◆ What to produce ◆
Give again, word for word, every line in the entries below from the line with "Click attachment icon on WS844 card" up to and including the line with "Open the fireworks kraken artwork thumbnail", and no other line.
--- START ---
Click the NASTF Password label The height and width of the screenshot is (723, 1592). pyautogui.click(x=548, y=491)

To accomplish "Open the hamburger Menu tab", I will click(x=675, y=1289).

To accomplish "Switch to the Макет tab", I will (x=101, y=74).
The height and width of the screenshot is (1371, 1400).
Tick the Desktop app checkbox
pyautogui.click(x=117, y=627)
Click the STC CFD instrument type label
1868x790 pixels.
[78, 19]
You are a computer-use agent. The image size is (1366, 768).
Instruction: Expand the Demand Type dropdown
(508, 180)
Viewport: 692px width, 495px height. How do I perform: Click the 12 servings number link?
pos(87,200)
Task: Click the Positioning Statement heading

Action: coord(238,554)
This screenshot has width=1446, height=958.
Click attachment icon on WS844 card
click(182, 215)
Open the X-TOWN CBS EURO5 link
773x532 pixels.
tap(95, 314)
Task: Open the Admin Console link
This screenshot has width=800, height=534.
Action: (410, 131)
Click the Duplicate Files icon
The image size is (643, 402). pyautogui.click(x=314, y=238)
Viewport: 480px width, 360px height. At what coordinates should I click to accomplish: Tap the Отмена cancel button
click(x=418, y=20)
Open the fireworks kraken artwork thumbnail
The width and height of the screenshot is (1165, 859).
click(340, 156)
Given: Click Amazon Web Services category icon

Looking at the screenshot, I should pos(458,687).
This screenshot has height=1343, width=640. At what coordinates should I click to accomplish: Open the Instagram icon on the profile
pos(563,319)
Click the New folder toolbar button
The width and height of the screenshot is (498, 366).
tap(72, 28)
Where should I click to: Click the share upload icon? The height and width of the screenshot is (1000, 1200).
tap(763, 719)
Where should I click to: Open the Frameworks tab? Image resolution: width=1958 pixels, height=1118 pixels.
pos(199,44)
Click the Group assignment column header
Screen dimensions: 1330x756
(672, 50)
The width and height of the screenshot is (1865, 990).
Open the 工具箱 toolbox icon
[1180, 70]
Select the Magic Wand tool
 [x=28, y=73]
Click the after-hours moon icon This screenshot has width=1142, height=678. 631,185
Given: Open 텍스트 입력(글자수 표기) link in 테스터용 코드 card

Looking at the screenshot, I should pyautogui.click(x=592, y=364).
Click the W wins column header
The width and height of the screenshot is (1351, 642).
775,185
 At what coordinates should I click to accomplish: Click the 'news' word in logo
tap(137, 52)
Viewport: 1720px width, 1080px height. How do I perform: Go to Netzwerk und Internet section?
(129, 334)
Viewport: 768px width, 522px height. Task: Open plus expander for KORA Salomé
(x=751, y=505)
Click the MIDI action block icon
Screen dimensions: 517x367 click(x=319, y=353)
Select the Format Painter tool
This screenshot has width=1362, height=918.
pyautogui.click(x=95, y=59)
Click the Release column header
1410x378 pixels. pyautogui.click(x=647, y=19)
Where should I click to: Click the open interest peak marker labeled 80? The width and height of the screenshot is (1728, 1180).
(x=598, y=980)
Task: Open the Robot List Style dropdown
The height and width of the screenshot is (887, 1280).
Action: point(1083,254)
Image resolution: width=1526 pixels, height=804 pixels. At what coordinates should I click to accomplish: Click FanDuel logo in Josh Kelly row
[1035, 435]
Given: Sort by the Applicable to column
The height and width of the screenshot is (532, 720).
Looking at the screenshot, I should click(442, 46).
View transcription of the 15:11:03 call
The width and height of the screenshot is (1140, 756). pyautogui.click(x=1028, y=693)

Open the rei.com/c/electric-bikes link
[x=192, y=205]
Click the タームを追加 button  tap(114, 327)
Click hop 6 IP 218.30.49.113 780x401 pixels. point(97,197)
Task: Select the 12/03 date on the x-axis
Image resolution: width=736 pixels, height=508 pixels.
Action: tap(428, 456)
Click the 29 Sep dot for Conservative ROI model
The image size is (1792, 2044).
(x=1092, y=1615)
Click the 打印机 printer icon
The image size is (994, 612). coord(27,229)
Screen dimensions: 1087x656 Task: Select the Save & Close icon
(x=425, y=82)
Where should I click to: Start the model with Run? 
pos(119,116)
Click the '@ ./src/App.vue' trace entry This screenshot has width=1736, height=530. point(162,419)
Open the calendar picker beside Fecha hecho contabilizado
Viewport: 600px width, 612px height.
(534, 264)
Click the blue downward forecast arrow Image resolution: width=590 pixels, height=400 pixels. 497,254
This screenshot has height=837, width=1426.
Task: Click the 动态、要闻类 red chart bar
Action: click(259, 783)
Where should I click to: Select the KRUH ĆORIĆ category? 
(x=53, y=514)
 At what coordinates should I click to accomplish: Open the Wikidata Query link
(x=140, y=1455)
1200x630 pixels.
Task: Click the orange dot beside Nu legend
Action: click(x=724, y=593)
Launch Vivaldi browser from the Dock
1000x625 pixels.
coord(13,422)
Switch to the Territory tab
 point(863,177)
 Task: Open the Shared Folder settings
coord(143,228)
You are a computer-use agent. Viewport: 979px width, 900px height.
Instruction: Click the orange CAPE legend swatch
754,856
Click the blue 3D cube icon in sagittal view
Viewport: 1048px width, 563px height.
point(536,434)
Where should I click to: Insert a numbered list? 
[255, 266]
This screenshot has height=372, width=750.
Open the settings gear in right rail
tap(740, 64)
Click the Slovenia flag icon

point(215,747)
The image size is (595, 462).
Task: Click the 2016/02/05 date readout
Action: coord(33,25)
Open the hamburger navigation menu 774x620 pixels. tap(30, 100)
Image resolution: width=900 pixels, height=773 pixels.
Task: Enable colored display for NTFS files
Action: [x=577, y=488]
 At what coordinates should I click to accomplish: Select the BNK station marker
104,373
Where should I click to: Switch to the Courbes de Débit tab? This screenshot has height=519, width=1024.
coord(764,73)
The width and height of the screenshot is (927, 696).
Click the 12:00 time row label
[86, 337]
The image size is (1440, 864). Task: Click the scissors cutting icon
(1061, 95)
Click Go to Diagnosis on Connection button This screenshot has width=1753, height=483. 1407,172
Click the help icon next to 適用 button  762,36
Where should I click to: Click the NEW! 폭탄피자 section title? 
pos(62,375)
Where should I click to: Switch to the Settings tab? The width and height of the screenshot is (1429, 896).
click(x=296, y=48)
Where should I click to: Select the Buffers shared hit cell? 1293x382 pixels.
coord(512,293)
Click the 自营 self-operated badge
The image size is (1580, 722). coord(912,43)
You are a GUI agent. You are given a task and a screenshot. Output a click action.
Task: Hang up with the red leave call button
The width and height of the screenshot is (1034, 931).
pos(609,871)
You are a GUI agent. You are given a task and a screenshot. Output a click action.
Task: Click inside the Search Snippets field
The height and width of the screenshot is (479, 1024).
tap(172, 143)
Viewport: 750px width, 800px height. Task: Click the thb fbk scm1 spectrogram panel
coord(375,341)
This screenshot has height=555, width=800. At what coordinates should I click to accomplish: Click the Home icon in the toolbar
--- END ---
◆ Output of the task ◆
Click attachment icon on WS844 card
click(182, 215)
Open the X-TOWN CBS EURO5 link
773x532 pixels.
tap(95, 314)
Task: Open the Admin Console link
This screenshot has width=800, height=534.
Action: (410, 131)
Click the Duplicate Files icon
The image size is (643, 402). pyautogui.click(x=314, y=238)
Viewport: 480px width, 360px height. At what coordinates should I click to accomplish: Tap the Отмена cancel button
click(x=418, y=20)
Open the fireworks kraken artwork thumbnail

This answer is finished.